SOGRAS: AME-AS SE POSSÍVEL...

Odair Araujo | sábado, junho 01, 2013 | 0 comentários


SOGRAS: AME-AS SE POSSÍVEL
Por: Viriato Moura


As sogras têm má fama. Com certeza mais por parte das noras que dos genros. Mulher tem bronca de mulher, na maioria das vezes. Dizem até que elas se embelezam para outras mulheres, não para os homens como seria de se esperar.


Colocar a mãe da esposa morando na casa do casal pode até não gerar tanto problema. Mas vai colocar nessa condição a mãe do marido: a briga é certa. Dependendo da capacidade das partes em se suportarem é apenas uma questão de tempo. Mais cedo ou tarde, virá.

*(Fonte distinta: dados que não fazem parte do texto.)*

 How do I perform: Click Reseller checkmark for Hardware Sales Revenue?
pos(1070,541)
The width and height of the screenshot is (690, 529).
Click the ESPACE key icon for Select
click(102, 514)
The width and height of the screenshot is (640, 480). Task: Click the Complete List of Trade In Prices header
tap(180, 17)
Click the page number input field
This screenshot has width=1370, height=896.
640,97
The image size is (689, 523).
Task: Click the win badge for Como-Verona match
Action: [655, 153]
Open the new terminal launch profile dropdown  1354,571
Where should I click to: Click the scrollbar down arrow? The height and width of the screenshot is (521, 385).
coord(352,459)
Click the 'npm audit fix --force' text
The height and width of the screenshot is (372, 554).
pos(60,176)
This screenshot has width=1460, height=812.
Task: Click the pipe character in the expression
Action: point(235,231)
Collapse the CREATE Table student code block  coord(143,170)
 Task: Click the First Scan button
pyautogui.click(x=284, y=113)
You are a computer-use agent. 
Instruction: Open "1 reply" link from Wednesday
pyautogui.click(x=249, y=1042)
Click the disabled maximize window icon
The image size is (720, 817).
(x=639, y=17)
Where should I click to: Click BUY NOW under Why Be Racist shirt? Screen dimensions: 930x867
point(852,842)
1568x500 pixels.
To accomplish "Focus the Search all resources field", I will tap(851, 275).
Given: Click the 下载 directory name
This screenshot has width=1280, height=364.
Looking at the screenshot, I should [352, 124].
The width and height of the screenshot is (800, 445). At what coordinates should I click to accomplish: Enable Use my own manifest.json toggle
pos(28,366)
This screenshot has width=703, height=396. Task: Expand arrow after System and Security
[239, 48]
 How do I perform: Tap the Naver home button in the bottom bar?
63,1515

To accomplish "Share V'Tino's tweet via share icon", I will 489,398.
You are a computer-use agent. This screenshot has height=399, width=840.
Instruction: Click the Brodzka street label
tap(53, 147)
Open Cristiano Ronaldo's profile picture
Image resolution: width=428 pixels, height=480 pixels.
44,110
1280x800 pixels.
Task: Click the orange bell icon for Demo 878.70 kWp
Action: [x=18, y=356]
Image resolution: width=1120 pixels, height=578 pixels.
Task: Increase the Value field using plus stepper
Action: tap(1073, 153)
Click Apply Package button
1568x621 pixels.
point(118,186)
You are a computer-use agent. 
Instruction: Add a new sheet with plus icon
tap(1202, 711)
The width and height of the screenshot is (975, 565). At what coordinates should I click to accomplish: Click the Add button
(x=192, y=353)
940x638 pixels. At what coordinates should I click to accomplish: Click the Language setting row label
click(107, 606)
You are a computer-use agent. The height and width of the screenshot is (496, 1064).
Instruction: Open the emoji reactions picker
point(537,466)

É índole das mães serem intervencionistas proativas. No popular: gostam de dar palpite em quase tudo que se relaciona a seus rebentos. Aí é que mora a raiz da questão. A nora se sente dona da casa e não admite que outra, principalmente outra, queria mandar em seu pedaço. Nesse quesito, os genros são mais condescendente – culturalmente, acham que o lar é um terreno mais feminino.


E as noras que não moram com suas sogras? Essa condição também não as torna imunes a desavenças entre elas. Ao se aproximarem umas da outras as sensibilidades se aguçam e qualquer motivo é motivo para desentendimentos. A razão dessa tênue linha entre a convivência harmoniosa e o confronto tem muito a ver com o ciúme que uma tem da outra, do mesmo homem. A mãe do filho é sempre o alvo maior dessas flechadas. Em relação aos genros, isso não acontece tanto. Pouco se sabe de genros que fican aborrecidos porque suas esposas tratam bem a mãe delas. Já as noras...


É certo que existem sogras de vários naipes. Não se pode negar que, na condição de seres humanos que são, há sogras bacanas, amáveis e há sogras chatas, até insuportáveis. O que faz a diferença na relação do casal com as sogras são os laços afetivos. Mães são sempre possessivas em relação a seus filhos. Esposas são, quase sempre, também possessivas em relação a seus maridos. Aí está o nó da questão, difícil de desatar. 
Mas convenhamos que as sogras ganharam uma pecha generalizada de estorvo um tanto injusta. A relação aos maridos de suas filhas, elas só reagem mal – com razão – quando são maus maridos. Entretanto, em relação às noras, não é comum que se relacionam bem.


Algo, entretanto, precisa ser dito: essas desavenças podem provocar danos importantes para o casal. A mulher que tem a mãe de seu marido a seu lado, dificilmente ficará sem ele. Atentem para isso, mulheres! 


O que se observa na prática , por vezes, são bons filhos se tornarem arredios ou até mesmo maus filhos por causa da influência de suas mulheres ou homens que não se dão bem com a mãe deles. Isso denota falta de caráter, fraqueza emocional. Ninguém pode obrigar qualquer pessoa a gostar de outra. Contudo, mãe é mãe. E na hierarquia dos sentimentos não pode e não deve haver concorrente para o amor que um filho deve devotar a sua mãe se ela for uma mãe também amorosa como é a maioria das mães.


Aquele que renega sua mãe não tem sentimentos dignos de crédito. Porque é ingrato com o ser que lhe proporcionou seu bem maior, a vida. Não, filhos ingratos, não tentem justificar seu abandono ou maus-tratos a suas mães porque a mulher ou o homem “amor de sua vida” não gosta dela. O filho ou a filha é você, o compromisso quase divino de amar sua mãe é seu. Se seu cônjuge não gosta dela e você nada mais pode fazer para reverter essa situação, pelo menos tenha a dignidade de cumprir a sua parte. Quanto aos companheiros desses filhos que, de algum modo, abandonam suas mães, cuidado! O próximo a ser abandonado pode ser você!